La premessa pare fondamentale, perché se Jackie conferma e rinnova, rigenerando e svecchiando lo sguardo tramite un comparto estetico imponente e abbagliante per estrema potenza visiva, le qualità superbe del regista, contemporaneamente denuncia una sostanziale elementarità di verticalizzazione in sede di scrittura (per la quale egli non risulta accreditato). 
In fondo, questo Jackie, è un film di Larraín perché ogni corpo diegetico è essenzialmente sigillato dalla sua fortissima natura personale, ove si ritrovano marche e predisposizioni formali, dettagli di reiterazione prettamente tecnica (a partire dai 16 mm e il formato europeo 1:66 che riescono a non esser sterile feticcio), ossessioni storiciste, solennità drammatica quasi mozartiana che palesano una qualificazione del tutto estranea al bio-pic da scaffale al quale la sceneggiatura si sarebbe volentieri piegata. Ma Larraín pare regista d’un altro mondo, a dinamizzare uno spartito narrativo estremamente canonico e avulso dalle quote storico-sociali che si rilevano nei lavori precedenti, non certo lavorando per sottrazione stilistica ma enfatizzando ogni membrana a sua disposizione, inondando la figura tragica dell’indimenticata First Lady americana di laconico pathos. 
​
La consapevolezza di non poter intervenire sul mito, la sostanziale impossibilità di spogliare Jackie dalla sua statura cultural-popolare (intaccando, poi, un ambito nazionale che gli è lontano) classificano il racconto in un tentativo educato di raccontare l’indecifrabilità di una figura che ha smesso d’essere donna per farsi modello di una forma inconsueta, allora nuova, di divismo; come stessimo anche noi, imbrigliati alle sue redini, osservando oggi a distanza di più di cinquanta anni immagini di repertorio (non a caso, accuratamente riprodotte, come nel bianco e nero della visita televisiva alla Casa Bianca) che ora angosciano ora paiono nostalgiche.

+--

**COSA FARE**: Ricopia parola per parola tutta la recensione su Jackie che trovi qui sopra.

**MATERIALE FORNITO**:
+--

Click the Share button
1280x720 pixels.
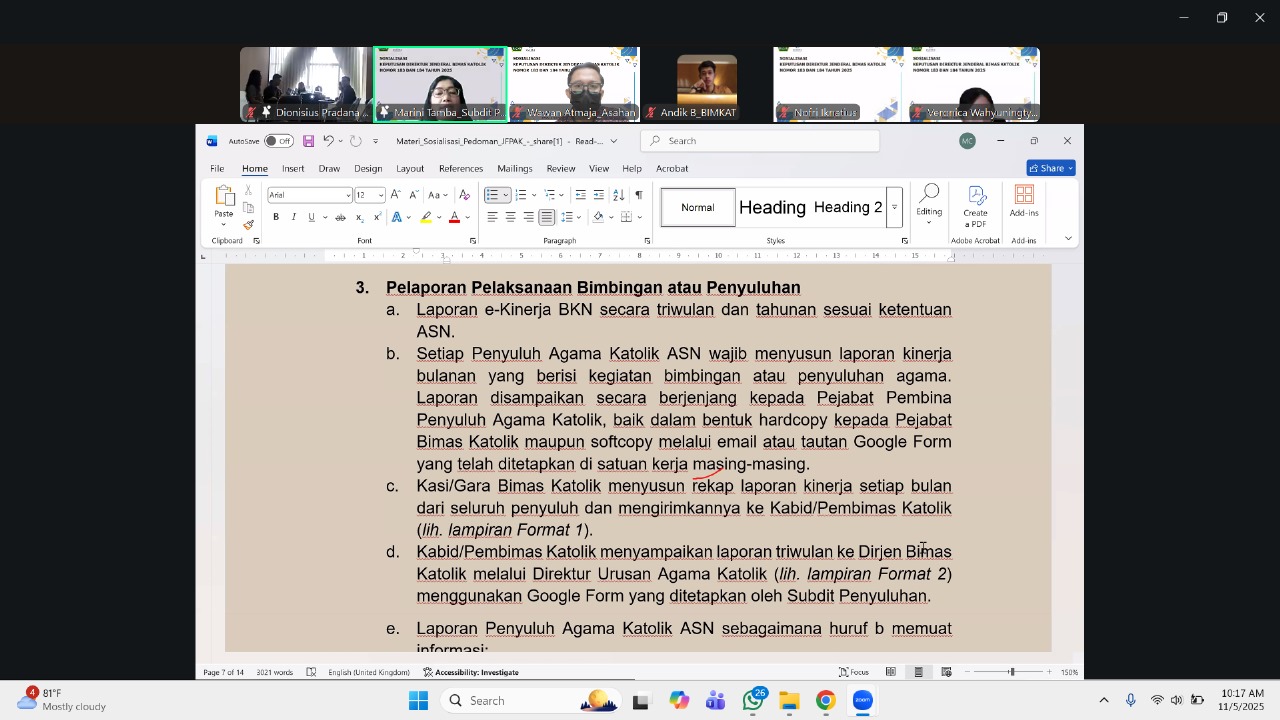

+--

**LA SOLUZIONE**:
La premessa pare fondamentale, perché se Jackie conferma e rinnova, rigenerando e svecchiando lo sguardo tramite un comparto estetico imponente e abbagliante per estrema potenza visiva, le qualità superbe del regista, contemporaneamente denuncia una sostanziale elementarità di verticalizzazione in sede di scrittura (per la quale egli non risulta accreditato). 
In fondo, questo Jackie, è un film di Larraín perché ogni corpo diegetico è essenzialmente sigillato dalla sua fortissima natura personale, ove si ritrovano marche e predisposizioni formali, dettagli di reiterazione prettamente tecnica (a partire dai 16 mm e il formato europeo 1:66 che riescono a non esser sterile feticcio), ossessioni storiciste, solennità drammatica quasi mozartiana che palesano una qualificazione del tutto estranea al bio-pic da scaffale al quale la sceneggiatura si sarebbe volentieri piegata. Ma Larraín pare regista d’un altro mondo, a dinamizzare uno spartito narrativo estremamente canonico e avulso dalle quote storico-sociali che si rilevano nei lavori precedenti, non certo lavorando per sottrazione stilistica ma enfatizzando ogni membrana a sua disposizione, inondando la figura tragica dell’indimenticata First Lady americana di laconico pathos. 
​
La consapevolezza di non poter intervenire sul mito, la sostanziale impossibilità di spogliare Jackie dalla sua statura cultural-popolare (intaccando, poi, un ambito nazionale che gli è lontano) classificano il racconto in un tentativo educato di raccontare l’indecifrabilità di una figura che ha smesso d’essere donna per farsi modello di una forma inconsueta, allora nuova, di divismo; come stessimo anche noi, imbrigliati alle sue redini, osservando oggi a distanza di più di cinquanta anni immagini di repertorio (non a caso, accuratamente riprodotte, come nel bianco e nero della visita televisiva alla Casa Bianca) che ora angosciano ora paiono nostalgiche.